Arquitetura: CÔMODO INCÔMODO
Quarto de empregada. Quartinho de empregada (diminutivo pseudocarinhoso). Despensa. Ateliê. Extensão da lavanderia. Quarto da bagunça. Me questiono, primeiramente como ficou esse cômodo tão incômodo pós anos noventa, com as modificações das relações de trabalho e novas formas de arranjos familiares e dinâmicas do espaço.
Sim é um terreno arenoso (com o perdão do trocadilho) o das relações domésticas de trabalho – talvez por isso o embaraço social ao se referir a esse espaço destinado a esse trabalhador/vizinho/parente. Estranho familiar. Talvez seja a hora de colocar o dedo na ferida.
Todo mundo lembra daquele espaço lá no fundo bem no fundo da casa tão comum em construções antigas. Aquele bem pra lá da cozinha, perto da porta de serviço ou até como uma espécie de edícula bem distante da Casa Grande – qualquer semelhança não é mera coincidência. Espaço, assim bem distante como forma de demonstrar uma hierarquia social – espaço marginalizado. À margem. Feito à imagem e semelhança – aí sim – à estrutura colonial.
Aquele cômodo bem pequeninho que abrigava toda uma história. Quando muito tinha até um banheirinho estilo suíte – nele continha, sobretudo uma mini bem mini pia (quase uma pia de lego), sem espelho, um chuveiro (quando tinha) que ficava bem em cima da bacia sanitária – ou da privada. Depravada. Estavam todos cagando.
No entanto no quarto cabia uma cama de solteiro e talvez um espaço para guardar roupa. Isso quando a sinhá, ops a patroa, não enchia de armário e fazia junto a despensa de comida ou apenas como destino de objetos sem valor – Marie Kondo ia ficar possessa. Entretanto sobrava uma portinha pra pertences pessoais e talvez uma parede com poster de artista para chamar aquele espaço de meu, lentamente, passo a passo – New Kids On The Block.

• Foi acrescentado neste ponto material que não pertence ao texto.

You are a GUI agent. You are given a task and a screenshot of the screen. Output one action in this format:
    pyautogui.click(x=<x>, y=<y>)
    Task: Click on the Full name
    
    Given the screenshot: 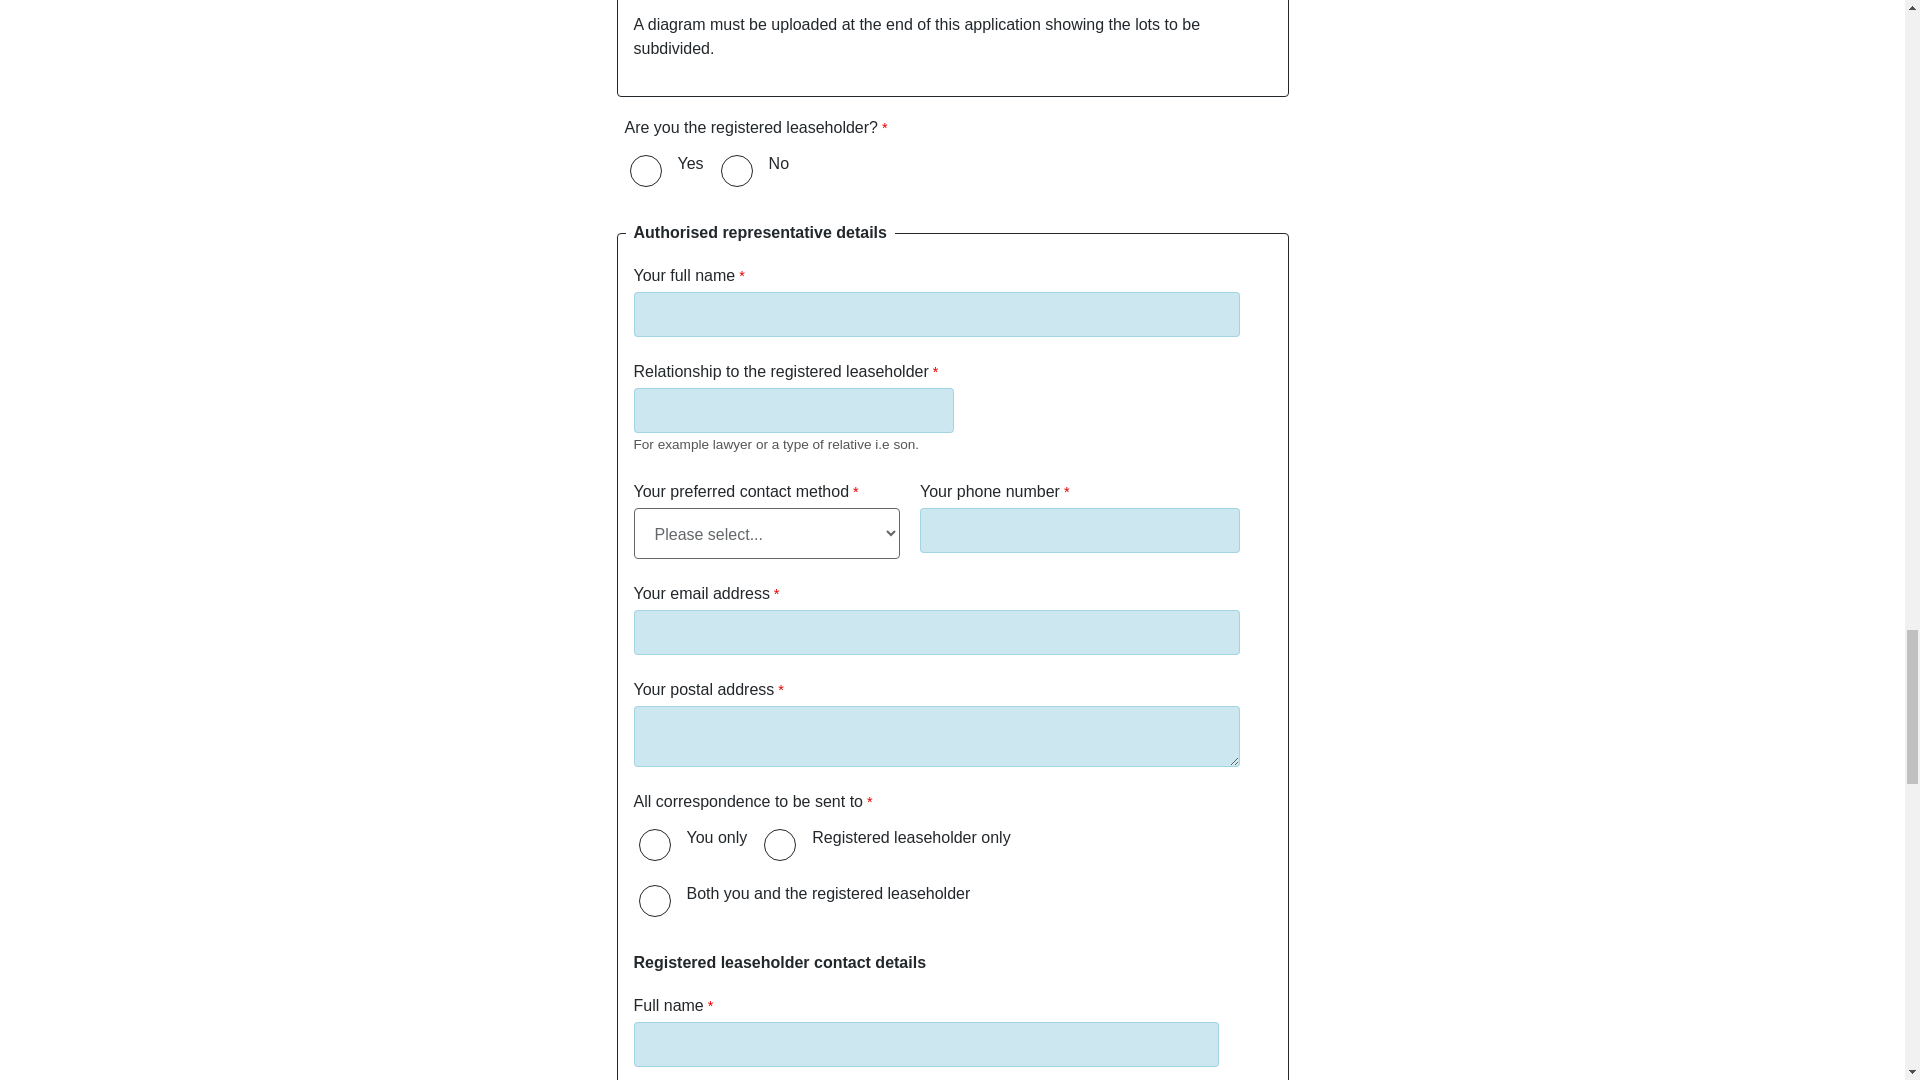 What is the action you would take?
    pyautogui.click(x=926, y=1044)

A sensação de desconforto ao falar sobre esse apêndice arquitetônico é generalizada. Como se todos tentassem através da língua portuguesa e de uma boa reforma, dissipar um passado tão recente e encontrar novas nomenclaturas e funções para este local – mas acontece que o apêndice supurou.
Em todos meus projetos NUNCA mais ouvi alguém chamar o dito espaço de QUARTO DE EMPREGADA. Seria isso uma boa notícia? Gosto de acreditar que sim. Que aos poucos estamos saindo dessa zona de conforto bem CÔMODA de profissionais que apenas falam de estética e das últimas tendências e estamos evoluindo para profissionais que pensam e se preocupam com o social. Sou bem otimista.
Em minhas leituras recentes me deparei com o livro da Giovana Maladosso – Suíte Tóquio. Para além de outros temas que borbulham como maternidade e seus impactos no casamento e relações de trabalho, infidelidade e a própria relação baba/mãe/patroa/filhos, ela aborda sobre esse cômodo que leva brilhantemente o nome do livro.
“Mas Maju era humilde e inocente demais para sonhar além do que Deus ou a patroa lhe oferecia. Tanto que depois que ela aceitou, senti pena dela. Para compensar, transformei aquele quarto de empregada num lugar claro, descolado e dotado de amenidades como tevê e frigobar, um quarto que poderia muito bem ser a suíte de um hotel japonês. E por isso, e para me sentir menos escravocrata, batizei o cômodo de Suíte Tóquio.” (página 27).